The assembly of a showing of secondary meaning therefore can be a complex project, especially for a highly descriptive mark.

Conclusion

As the Supreme Court itself took pains to point out, its decision in Booking.com does not mandate findings of protectability and registrability for all generic.coms in which their owners claim trademark and service mark rights; instead, it merely opens the door to those findings. The owners of potential generic.com marks therefore are well-advised to advance their claims of mark status only after working with outside trademark counsel to lay the necessary groundwork for those claims.

Footnotes

1 See Booking.com B.V. v. United States Patent & Trademark Office, No. 19-46, 2020 WL 3518365 (U.S. June 30, 2020). GINSBURG, J., delivered the opinion of the Court, in which ROBERTS, C. J., and THOMAS, ALITO, SOTOMAYOR, KAGAN, GORSUCH, and KAVANAUGH, JJ., joined. SOTOMAYOR, J., filed a concurring opinion. BREYER, J., filed a dissenting opinion.

2 See, e.g., In re Hotels.com, L.P., 573 F.3d 1300 (Fed. Cir. 2009).

3 See Booking.com B.V. v. Matal, 278 F. Supp. 3d 891, 896 (E.D. Va. 2017), amended, No. 116CV425LMBIDD, 2017 WL 4853755 (E.D. Va. Oct. 26, 2017), aff’d sub nom. Booking.com B.V. v. United States Patent & Trademark Office, 915 F.3d 171 (4th Cir. 2019), as amended (Feb. 27, 2019), aff'd, No. 19-46, 2020 WL 3518365 (U.S. June 30, 2020).

4 Id. at 918.

5 Id. at 923. Nevertheless, the court found Booking.com’s mark had not acquired distinctiveness for “travel agency services, namely, making reservations for transportation; travel and tour ticket reservation services; travel agency services, namely making reservations for transportation for tourists; provision of travel information; providing consultation related to making reservations for transportation, and travel and tour ticket reservation; all of the foregoing services rendered in-person and via the internet.” Id. at 922-23.

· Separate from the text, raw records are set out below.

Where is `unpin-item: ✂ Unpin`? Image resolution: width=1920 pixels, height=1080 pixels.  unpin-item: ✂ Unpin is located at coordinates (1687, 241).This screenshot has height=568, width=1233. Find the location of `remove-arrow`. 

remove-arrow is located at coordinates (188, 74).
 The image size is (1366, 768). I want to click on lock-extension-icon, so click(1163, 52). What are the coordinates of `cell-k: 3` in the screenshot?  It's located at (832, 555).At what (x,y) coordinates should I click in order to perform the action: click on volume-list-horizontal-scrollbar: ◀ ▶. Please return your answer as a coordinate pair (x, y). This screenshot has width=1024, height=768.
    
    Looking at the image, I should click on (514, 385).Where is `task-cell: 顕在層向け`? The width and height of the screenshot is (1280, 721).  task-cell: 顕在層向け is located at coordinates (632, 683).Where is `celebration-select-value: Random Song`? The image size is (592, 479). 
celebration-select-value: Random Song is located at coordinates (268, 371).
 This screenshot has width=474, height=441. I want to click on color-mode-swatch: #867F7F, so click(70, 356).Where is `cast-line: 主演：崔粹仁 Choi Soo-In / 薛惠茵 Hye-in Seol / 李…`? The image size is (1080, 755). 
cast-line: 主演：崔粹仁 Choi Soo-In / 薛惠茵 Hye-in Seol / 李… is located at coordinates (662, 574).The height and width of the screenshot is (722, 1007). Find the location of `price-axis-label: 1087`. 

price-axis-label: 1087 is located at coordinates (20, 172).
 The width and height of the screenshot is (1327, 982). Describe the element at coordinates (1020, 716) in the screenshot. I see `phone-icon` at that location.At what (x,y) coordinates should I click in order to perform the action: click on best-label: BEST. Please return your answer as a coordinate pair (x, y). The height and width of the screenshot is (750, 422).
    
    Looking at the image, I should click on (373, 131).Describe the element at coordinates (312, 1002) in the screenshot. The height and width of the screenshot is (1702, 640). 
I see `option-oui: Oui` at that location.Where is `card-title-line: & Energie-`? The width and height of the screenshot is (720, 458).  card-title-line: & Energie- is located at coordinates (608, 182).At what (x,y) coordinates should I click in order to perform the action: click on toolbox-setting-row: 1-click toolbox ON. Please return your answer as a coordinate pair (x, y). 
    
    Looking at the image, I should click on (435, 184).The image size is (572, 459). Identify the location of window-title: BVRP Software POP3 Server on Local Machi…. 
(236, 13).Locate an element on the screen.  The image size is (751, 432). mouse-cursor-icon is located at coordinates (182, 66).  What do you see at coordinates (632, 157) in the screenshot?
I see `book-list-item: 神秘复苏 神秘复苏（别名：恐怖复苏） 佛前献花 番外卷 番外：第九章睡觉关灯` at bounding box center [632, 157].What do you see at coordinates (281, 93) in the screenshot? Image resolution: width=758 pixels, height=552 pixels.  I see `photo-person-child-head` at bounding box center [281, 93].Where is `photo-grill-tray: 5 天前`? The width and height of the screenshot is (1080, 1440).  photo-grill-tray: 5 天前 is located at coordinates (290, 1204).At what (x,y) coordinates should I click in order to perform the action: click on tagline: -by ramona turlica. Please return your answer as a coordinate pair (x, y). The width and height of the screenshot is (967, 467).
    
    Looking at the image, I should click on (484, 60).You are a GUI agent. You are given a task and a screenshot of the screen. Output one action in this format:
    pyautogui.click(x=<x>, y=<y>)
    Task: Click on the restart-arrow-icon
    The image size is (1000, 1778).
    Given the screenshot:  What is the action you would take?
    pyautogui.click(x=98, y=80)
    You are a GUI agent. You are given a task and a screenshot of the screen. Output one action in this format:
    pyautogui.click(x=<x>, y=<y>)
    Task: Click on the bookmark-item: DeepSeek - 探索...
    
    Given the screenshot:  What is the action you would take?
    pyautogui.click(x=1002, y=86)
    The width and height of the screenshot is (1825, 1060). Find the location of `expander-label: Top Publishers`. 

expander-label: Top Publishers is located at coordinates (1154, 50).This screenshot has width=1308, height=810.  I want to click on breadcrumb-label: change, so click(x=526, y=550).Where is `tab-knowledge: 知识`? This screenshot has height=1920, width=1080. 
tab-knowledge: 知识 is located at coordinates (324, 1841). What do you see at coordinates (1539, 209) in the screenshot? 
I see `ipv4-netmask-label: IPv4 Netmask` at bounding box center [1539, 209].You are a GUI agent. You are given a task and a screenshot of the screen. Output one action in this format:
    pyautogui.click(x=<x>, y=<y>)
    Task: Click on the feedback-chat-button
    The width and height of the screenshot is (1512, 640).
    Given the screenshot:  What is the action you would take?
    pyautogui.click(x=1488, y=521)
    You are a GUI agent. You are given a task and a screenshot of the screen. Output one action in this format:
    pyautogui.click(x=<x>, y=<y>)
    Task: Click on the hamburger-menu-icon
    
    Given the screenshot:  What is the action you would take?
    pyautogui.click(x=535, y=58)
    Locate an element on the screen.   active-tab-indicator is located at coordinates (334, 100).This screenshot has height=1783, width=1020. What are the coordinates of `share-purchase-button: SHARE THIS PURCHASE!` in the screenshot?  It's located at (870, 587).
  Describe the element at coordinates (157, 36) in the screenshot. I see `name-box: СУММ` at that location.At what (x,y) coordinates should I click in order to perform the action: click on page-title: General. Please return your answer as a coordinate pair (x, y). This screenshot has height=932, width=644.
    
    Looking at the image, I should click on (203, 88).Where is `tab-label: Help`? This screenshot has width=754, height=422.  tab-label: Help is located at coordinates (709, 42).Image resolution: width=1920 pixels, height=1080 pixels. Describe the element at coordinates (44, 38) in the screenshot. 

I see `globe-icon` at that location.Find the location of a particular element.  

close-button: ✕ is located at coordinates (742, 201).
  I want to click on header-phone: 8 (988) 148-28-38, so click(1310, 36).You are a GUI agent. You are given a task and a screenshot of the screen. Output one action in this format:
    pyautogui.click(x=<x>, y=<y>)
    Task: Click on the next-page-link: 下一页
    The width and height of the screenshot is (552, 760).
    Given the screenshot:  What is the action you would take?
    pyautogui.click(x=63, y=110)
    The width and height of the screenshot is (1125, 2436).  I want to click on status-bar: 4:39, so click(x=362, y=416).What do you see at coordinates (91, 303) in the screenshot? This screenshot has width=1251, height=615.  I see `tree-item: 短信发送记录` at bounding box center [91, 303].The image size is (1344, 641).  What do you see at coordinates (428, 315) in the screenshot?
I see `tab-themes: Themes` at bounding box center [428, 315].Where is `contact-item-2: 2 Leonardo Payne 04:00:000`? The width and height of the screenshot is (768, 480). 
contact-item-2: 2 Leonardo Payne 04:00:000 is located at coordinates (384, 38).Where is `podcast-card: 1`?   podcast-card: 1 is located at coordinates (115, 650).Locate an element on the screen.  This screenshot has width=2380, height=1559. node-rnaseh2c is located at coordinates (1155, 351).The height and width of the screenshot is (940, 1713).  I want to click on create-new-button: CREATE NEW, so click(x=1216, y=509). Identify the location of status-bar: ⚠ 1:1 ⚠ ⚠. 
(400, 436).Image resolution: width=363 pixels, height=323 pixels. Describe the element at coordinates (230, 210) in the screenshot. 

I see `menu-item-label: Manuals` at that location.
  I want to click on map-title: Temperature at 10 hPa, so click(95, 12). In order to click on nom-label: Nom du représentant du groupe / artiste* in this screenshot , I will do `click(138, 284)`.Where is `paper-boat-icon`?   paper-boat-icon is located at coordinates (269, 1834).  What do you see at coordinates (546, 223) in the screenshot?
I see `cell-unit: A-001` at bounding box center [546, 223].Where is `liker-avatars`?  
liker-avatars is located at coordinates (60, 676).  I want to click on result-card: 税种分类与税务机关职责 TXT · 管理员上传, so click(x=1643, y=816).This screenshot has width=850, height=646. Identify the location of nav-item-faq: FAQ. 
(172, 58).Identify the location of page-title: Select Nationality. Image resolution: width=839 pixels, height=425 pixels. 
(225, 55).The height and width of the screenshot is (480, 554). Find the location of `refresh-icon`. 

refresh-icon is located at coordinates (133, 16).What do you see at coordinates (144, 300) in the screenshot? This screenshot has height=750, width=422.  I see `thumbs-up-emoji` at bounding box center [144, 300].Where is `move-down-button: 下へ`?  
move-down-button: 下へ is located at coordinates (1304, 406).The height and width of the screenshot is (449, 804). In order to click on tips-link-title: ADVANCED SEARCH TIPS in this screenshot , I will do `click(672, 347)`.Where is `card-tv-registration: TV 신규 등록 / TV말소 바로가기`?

6 See Advertise.com, Inc. v. AOL Advertising, Inc., 613 F.3d 974 (9th Cir. 2010).

7 2020 WL 3518365, at *5.

8 Id. at *4 n.3.

9 On this issue, the PTO relied on a common-law principle applied in Goodyear’s India Rubber Glove Mfg. Co. v. Goodyear Rubber Co., 128 U.S. 598 (1888), that a generic corporate designation added to a generic term does not confer trademark eligibility. In Goodyear, a decision predating the Lanham Act, the Court held that “Goodyear Rubber Company” was not “capable of exclusive appropriation.” (The “Goodyear Rubber” portion of the mark could not serve as a trademark because at the time it referred to “well-known classes of goods produced by the process known as Goodyear’s invention.”).

10 2020 WL 3518365, at *5.

11 Id.

12 Id. at *7.

13 Id. at *8.

14 2020 WL 3518365, at *7 (emphasis added).

15 Id. at *7 n.6.

16 393 F. Supp. 502 (E.D.N.Y. 1975).

17 2 J. Thomas McCarthy, McCarthy on Trademarks and Unfair Competition § 12:16 (5th ed.).

18 321 F.2d 577 (2d Cir. 1963).

19 2 McCarthy, supra note 17, § 12:15.

20 Some courts regard favorable results from a genericness survey as evidence of secondary meaning and, indeed, the district court cited the results of Booking.com’s Teflon survey as probative on this issue. See 278 F. Supp. 3d at 920. Claimants more commonly commission surveys specifically designed to measure secondary meaning, however.